Девушки с неба - страница 316

Шрифт
Интервал

стр.

В масштабах татарской «безмерности» эстонское счастье, оставшееся в воспоминаниях, окрашивается в цвета ненадежности: все маленькое, хрупкое, обманчивое. И прочность уюта — мнимая. Вспоминается конкретное: туалетный столик, кресло, гардины — деталь к детали. Но чем  о п т и ч н е е  эти воспоминания, тем безжалостнее смывает их бесконечная азиатская метель. Как можно выдержать эту перевернувшуюся жизнь? Может, только так и можно: перевернув собственный облик? Шляпку — к лаптям! Бетти Барба — символ жизни наперекосяк. Душа дыбом!

Странный, вызывающий, скрыто ироничный ракурс чувствуется в прозе Лилли Промет везде, даже там, где она — по внешней задаче — создает что-то вроде летописи эстонского скитанья по дорогам истории.

Не будем недооценивать и эту эпическую задачу. Картины жизни. Панорамирование событий. Свидетельства очевидца. Из-за сороковых годов встают тридцатые. Мытарства одинокого художника в буржуазной Эстонии — сюжет «Каспара Юкси». Предсмертные судороги власти накануне краха в 1940 году — тема маленького романа «Кто распространяет анекдоты». Глубокие снега эвакуации в романе «Деревня без мужчин». И — парашютистки 1944 года, упавшие на эстонское село с советских самолетов. А потом — конфликты мирного времени: в деревушку на берегу моря приезжает молодой художник писать пейзажи, но жизнь сильнее «очарования одиночества» (я цитирую критику), и вместо пейзажей художник увозит в город портреты тружеников — «Акварели одного лета». И бюрократы у Промет разоблачаются — в «Надгробии от Эльвиры». И драмы прошлого не забыты: разбитая любовь военных лет бередит души людей в мирные годы, мешая им наслаждаться полотнами Боттичелли…

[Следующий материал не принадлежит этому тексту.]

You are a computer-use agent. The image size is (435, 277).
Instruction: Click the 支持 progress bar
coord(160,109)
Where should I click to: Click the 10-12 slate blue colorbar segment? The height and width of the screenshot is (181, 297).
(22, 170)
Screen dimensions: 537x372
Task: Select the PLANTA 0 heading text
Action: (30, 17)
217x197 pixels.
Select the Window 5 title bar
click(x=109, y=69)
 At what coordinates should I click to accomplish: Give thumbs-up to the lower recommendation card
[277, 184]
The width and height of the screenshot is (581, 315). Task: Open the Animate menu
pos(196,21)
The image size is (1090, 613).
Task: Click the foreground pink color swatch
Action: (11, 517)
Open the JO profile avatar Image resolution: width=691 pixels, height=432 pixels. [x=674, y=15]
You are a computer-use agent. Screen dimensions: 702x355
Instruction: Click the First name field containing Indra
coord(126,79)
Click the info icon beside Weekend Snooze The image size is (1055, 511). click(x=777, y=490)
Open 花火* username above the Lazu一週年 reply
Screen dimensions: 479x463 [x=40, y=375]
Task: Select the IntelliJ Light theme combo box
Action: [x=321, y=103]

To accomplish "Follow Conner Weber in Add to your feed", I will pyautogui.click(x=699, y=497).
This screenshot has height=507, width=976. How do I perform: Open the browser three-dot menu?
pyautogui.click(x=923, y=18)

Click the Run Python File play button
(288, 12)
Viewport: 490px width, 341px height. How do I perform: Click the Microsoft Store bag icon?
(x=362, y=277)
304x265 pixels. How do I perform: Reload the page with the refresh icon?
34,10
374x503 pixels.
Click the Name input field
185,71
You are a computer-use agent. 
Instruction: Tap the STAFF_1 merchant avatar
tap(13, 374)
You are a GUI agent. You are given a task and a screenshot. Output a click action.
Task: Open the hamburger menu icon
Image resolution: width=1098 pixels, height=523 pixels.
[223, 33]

Теперь я прослежу в этой летописи нечто другое. И, нарушив хронологию изображенных  с о б ы т и й, выстрою повести Промет по хронологии  н а п и с а н и я. Чтобы понять на скрупулезно прописанном историческом фоне — историю души.

Начну с «Каспара Юкси»… впрочем, это позднейшее название; первоначально (во всяком случае, по-русски) эта ранняя, 1957 года, повесть появилась под названием «Одинокий», и оно точно передает коллизию. Художник — «иероглиф» одиночества в мире. Вариация на тему вечной народной песни: «Где он, где же дом бедняка…» Тема  д о м а  возникает в прозе Лилли Промет вовсе не как тема почвы, крова, пристанища, но как тема  м н и м о г о  дома, дома потерянного, оплакиваемого. Может быть, это отец писательницы, художник Александр Промет, всю жизнь скитавшийся, заложил в генную память дочери мотивы несчастья, неуюта, катастрофической ненадежности, но так или иначе символом мировой драмы стал для Лилли Промет именно  д о м  б е д н я к а, дом «нарисованный», вымечтанный, миражный.

И еще один важнейший лейтмотив намечен в этой первой повести. «Каспар, судьба твоя вполне закономерна. Судьбу человека формируют его убеждения». Человек не должен жаловаться на свою судьбу, ибо он делает ее сам.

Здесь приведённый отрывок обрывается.